--- What is expected ---
Restate word for word the line containing "सेवा की शर्तें (726, 2146)" and all remaining lines of the entries below.

--- Information provided ---
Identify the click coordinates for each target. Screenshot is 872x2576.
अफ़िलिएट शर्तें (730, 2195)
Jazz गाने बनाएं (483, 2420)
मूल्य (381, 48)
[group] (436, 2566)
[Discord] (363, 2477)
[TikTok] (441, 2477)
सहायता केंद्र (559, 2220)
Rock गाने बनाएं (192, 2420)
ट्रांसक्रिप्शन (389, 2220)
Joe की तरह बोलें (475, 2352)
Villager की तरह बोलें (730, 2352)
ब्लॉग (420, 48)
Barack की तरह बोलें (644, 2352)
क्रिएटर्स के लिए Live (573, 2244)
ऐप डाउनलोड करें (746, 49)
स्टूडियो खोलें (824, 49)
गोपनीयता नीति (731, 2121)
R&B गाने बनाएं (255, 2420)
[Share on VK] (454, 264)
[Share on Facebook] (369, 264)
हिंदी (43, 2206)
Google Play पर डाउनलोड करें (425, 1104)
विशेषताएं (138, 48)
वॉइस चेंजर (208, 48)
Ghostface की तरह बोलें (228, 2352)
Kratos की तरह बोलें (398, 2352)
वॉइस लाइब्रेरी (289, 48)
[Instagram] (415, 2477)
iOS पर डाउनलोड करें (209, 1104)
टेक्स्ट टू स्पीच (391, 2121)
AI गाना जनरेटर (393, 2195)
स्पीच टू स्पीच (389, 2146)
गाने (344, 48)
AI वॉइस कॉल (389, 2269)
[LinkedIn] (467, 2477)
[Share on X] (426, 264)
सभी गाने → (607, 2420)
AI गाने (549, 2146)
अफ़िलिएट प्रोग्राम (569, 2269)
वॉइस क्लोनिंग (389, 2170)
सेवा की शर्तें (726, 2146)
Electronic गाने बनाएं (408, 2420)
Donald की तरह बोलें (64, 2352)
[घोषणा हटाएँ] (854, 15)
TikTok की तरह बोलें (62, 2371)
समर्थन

--- Answer area ---
सेवा की शर्तें (726, 2146)
Electronic गाने बनाएं (408, 2420)
Donald की तरह बोलें (64, 2352)
[घोषणा हटाएँ] (854, 15)
TikTok की तरह बोलें (62, 2371)
समर्थन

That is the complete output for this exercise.